The result should be every line of the listing that contains "dropdown".

◆ ◆ ◆ ◆ ◆

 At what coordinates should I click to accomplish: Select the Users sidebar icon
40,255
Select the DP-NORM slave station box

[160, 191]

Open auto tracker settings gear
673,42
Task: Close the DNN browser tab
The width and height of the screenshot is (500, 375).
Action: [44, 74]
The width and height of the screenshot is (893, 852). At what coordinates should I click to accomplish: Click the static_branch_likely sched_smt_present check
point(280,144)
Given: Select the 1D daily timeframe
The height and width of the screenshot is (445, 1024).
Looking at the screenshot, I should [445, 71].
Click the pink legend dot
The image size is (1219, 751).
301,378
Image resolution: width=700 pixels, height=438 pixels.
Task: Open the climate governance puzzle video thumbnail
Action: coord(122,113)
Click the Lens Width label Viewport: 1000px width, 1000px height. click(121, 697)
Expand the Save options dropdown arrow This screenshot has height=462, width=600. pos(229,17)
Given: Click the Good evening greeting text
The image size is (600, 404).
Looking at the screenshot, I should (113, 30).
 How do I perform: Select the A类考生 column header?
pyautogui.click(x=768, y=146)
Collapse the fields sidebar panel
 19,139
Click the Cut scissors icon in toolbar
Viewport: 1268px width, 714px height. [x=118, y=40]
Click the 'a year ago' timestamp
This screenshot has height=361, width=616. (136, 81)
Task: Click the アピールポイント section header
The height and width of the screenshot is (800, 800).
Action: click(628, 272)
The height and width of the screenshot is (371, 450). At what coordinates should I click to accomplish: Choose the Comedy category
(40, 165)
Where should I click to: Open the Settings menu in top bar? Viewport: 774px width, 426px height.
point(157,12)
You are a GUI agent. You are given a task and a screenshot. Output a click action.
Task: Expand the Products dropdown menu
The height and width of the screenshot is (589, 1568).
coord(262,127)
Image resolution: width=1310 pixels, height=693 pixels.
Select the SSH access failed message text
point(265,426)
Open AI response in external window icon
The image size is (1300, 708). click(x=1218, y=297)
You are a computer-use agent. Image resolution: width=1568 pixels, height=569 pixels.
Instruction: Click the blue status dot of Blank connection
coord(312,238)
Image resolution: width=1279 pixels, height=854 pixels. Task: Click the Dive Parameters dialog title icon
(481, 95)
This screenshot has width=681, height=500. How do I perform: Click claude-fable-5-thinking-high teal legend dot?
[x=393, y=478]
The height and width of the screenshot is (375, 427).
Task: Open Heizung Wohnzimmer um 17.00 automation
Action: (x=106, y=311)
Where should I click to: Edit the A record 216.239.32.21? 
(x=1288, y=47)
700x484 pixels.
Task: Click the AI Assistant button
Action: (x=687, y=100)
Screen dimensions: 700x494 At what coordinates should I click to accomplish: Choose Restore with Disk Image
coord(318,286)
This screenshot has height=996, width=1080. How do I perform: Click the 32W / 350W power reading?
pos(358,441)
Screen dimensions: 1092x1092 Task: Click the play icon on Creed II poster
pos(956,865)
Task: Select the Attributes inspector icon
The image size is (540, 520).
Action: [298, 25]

◆ ◆ ◆ ◆ ◆

### EXERCISE RESULT
Expand the Save options dropdown arrow This screenshot has height=462, width=600. pos(229,17)
Task: Expand the Products dropdown menu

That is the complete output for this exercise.